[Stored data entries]

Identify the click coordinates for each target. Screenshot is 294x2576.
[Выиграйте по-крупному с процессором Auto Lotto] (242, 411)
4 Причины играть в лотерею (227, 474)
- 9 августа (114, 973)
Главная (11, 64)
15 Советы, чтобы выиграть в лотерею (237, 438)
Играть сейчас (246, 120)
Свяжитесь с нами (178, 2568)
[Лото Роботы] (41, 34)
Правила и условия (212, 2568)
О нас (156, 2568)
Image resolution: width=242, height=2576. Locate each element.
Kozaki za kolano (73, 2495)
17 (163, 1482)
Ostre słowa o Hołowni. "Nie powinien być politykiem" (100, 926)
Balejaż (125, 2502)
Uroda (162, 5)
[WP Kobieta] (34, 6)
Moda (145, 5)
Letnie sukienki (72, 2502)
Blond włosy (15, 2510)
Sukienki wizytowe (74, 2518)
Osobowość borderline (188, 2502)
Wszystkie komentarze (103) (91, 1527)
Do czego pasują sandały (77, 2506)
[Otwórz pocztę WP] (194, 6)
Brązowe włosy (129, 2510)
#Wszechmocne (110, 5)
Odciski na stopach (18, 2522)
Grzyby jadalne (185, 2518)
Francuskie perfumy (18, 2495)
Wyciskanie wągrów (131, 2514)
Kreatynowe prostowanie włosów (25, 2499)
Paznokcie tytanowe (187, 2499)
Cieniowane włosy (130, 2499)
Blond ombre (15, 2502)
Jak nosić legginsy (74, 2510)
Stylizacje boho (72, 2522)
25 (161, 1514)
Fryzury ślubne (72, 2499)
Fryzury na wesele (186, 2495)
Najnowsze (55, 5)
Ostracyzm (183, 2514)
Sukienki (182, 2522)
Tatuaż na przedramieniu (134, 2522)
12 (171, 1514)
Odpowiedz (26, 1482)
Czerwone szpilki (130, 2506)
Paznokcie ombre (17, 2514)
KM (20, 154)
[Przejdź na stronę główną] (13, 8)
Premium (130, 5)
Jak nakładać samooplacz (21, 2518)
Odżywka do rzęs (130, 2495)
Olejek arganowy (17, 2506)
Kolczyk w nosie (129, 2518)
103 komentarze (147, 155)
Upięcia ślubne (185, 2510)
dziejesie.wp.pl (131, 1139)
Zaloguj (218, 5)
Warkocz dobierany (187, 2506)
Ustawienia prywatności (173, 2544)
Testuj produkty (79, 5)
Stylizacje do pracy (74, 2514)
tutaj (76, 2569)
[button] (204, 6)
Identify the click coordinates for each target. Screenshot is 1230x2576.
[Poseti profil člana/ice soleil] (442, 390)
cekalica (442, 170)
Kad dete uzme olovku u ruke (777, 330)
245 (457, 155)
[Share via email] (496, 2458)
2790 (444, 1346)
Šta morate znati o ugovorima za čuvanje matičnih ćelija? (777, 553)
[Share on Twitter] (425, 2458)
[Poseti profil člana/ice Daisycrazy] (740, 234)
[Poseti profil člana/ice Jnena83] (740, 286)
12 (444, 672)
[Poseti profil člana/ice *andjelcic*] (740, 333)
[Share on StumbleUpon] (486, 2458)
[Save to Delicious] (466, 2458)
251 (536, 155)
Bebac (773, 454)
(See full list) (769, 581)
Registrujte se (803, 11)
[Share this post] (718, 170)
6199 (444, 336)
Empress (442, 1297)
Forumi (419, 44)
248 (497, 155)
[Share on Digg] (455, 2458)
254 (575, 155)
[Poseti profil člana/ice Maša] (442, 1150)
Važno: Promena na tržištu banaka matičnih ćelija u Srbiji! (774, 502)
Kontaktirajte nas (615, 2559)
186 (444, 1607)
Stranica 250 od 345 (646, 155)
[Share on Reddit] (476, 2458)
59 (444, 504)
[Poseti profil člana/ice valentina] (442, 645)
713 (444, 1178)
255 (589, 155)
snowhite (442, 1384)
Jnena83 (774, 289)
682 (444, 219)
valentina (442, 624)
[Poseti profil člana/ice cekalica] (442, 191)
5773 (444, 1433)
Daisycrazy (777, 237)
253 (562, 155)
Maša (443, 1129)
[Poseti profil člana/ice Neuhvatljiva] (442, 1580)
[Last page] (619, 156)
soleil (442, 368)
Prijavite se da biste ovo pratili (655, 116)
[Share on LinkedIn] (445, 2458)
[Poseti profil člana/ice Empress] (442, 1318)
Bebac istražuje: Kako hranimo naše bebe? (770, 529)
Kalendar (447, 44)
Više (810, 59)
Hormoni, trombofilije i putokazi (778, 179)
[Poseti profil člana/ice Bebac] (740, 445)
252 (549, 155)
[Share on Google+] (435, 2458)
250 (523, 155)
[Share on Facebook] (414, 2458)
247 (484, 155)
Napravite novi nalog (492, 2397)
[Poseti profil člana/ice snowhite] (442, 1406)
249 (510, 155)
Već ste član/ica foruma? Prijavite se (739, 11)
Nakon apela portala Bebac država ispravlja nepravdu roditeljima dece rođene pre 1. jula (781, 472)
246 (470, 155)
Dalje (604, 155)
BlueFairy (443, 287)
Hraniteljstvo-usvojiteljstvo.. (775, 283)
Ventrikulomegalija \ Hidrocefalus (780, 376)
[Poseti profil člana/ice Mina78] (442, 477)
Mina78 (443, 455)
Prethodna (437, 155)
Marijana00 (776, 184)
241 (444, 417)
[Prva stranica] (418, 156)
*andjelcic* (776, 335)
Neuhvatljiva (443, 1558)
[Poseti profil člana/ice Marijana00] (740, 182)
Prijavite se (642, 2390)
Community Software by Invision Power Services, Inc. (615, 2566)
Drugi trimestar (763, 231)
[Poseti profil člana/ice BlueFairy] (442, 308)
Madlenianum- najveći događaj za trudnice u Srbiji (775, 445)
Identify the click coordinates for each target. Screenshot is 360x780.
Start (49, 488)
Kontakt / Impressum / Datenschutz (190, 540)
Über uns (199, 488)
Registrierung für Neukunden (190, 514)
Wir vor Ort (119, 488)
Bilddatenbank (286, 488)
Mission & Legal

- _Your instructions_
Copy the records out again word for word.

- _Written solution_
Identify the click coordinates for each target. Screenshot is 294x2576.
[Выиграйте по-крупному с процессором Auto Lotto] (242, 411)
4 Причины играть в лотерею (227, 474)
- 9 августа (114, 973)
Главная (11, 64)
15 Советы, чтобы выиграть в лотерею (237, 438)
Играть сейчас (246, 120)
Свяжитесь с нами (178, 2568)
[Лото Роботы] (41, 34)
Правила и условия (212, 2568)
О нас (156, 2568)
Image resolution: width=242, height=2576. Locate each element.
Kozaki za kolano (73, 2495)
17 (163, 1482)
Ostre słowa o Hołowni. "Nie powinien być politykiem" (100, 926)
Balejaż (125, 2502)
Uroda (162, 5)
[WP Kobieta] (34, 6)
Moda (145, 5)
Letnie sukienki (72, 2502)
Blond włosy (15, 2510)
Sukienki wizytowe (74, 2518)
Osobowość borderline (188, 2502)
Wszystkie komentarze (103) (91, 1527)
Do czego pasują sandały (77, 2506)
[Otwórz pocztę WP] (194, 6)
Brązowe włosy (129, 2510)
#Wszechmocne (110, 5)
Odciski na stopach (18, 2522)
Grzyby jadalne (185, 2518)
Francuskie perfumy (18, 2495)
Wyciskanie wągrów (131, 2514)
Kreatynowe prostowanie włosów (25, 2499)
Paznokcie tytanowe (187, 2499)
Cieniowane włosy (130, 2499)
Blond ombre (15, 2502)
Jak nosić legginsy (74, 2510)
Stylizacje boho (72, 2522)
25 (161, 1514)
Fryzury ślubne (72, 2499)
Fryzury na wesele (186, 2495)
Najnowsze (55, 5)
Ostracyzm (183, 2514)
Sukienki (182, 2522)
Tatuaż na przedramieniu (134, 2522)
12 (171, 1514)
Odpowiedz (26, 1482)
Czerwone szpilki (130, 2506)
Paznokcie ombre (17, 2514)
KM (20, 154)
[Przejdź na stronę główną] (13, 8)
Premium (130, 5)
Jak nakładać samooplacz (21, 2518)
Odżywka do rzęs (130, 2495)
Olejek arganowy (17, 2506)
Kolczyk w nosie (129, 2518)
103 komentarze (147, 155)
Upięcia ślubne (185, 2510)
dziejesie.wp.pl (131, 1139)
Zaloguj (218, 5)
Warkocz dobierany (187, 2506)
Ustawienia prywatności (173, 2544)
Testuj produkty (79, 5)
Stylizacje do pracy (74, 2514)
tutaj (76, 2569)
[button] (204, 6)
Identify the click coordinates for each target. Screenshot is 1230x2576.
[Poseti profil člana/ice soleil] (442, 390)
cekalica (442, 170)
Kad dete uzme olovku u ruke (777, 330)
245 (457, 155)
[Share via email] (496, 2458)
2790 (444, 1346)
Šta morate znati o ugovorima za čuvanje matičnih ćelija? (777, 553)
[Share on Twitter] (425, 2458)
[Poseti profil člana/ice Daisycrazy] (740, 234)
[Poseti profil člana/ice Jnena83] (740, 286)
12 (444, 672)
[Poseti profil člana/ice *andjelcic*] (740, 333)
[Share on StumbleUpon] (486, 2458)
[Save to Delicious] (466, 2458)
251 (536, 155)
Bebac (773, 454)
(See full list) (769, 581)
Registrujte se (803, 11)
[Share this post] (718, 170)
6199 (444, 336)
Empress (442, 1297)
Forumi (419, 44)
248 (497, 155)
[Share on Digg] (455, 2458)
254 (575, 155)
[Poseti profil člana/ice Maša] (442, 1150)
Važno: Promena na tržištu banaka matičnih ćelija u Srbiji! (774, 502)
Kontaktirajte nas (615, 2559)
186 (444, 1607)
Stranica 250 od 345 (646, 155)
[Share on Reddit] (476, 2458)
59 (444, 504)
[Poseti profil člana/ice valentina] (442, 645)
713 (444, 1178)
255 (589, 155)
snowhite (442, 1384)
Jnena83 (774, 289)
682 (444, 219)
valentina (442, 624)
[Poseti profil člana/ice cekalica] (442, 191)
5773 (444, 1433)
Daisycrazy (777, 237)
253 (562, 155)
Maša (443, 1129)
[Poseti profil člana/ice Neuhvatljiva] (442, 1580)
[Last page] (619, 156)
soleil (442, 368)
Prijavite se da biste ovo pratili (655, 116)
[Share on LinkedIn] (445, 2458)
[Poseti profil člana/ice Empress] (442, 1318)
Bebac istražuje: Kako hranimo naše bebe? (770, 529)
Kalendar (447, 44)
Više (810, 59)
Hormoni, trombofilije i putokazi (778, 179)
[Poseti profil člana/ice Bebac] (740, 445)
252 (549, 155)
[Share on Google+] (435, 2458)
250 (523, 155)
[Share on Facebook] (414, 2458)
247 (484, 155)
Napravite novi nalog (492, 2397)
[Poseti profil člana/ice snowhite] (442, 1406)
249 (510, 155)
Već ste član/ica foruma? Prijavite se (739, 11)
Nakon apela portala Bebac država ispravlja nepravdu roditeljima dece rođene pre 1. jula (781, 472)
246 (470, 155)
Dalje (604, 155)
BlueFairy (443, 287)
Hraniteljstvo-usvojiteljstvo.. (775, 283)
Ventrikulomegalija \ Hidrocefalus (780, 376)
[Poseti profil člana/ice Mina78] (442, 477)
Mina78 (443, 455)
Prethodna (437, 155)
Marijana00 (776, 184)
241 (444, 417)
[Prva stranica] (418, 156)
*andjelcic* (776, 335)
Neuhvatljiva (443, 1558)
[Poseti profil člana/ice Marijana00] (740, 182)
Prijavite se (642, 2390)
Community Software by Invision Power Services, Inc. (615, 2566)
Drugi trimestar (763, 231)
[Poseti profil člana/ice BlueFairy] (442, 308)
Madlenianum- najveći događaj za trudnice u Srbiji (775, 445)
Identify the click coordinates for each target. Screenshot is 360x780.
Start (49, 488)
Kontakt / Impressum / Datenschutz (190, 540)
Über uns (199, 488)
Registrierung für Neukunden (190, 514)
Wir vor Ort (119, 488)
Bilddatenbank (286, 488)
Mission & Legal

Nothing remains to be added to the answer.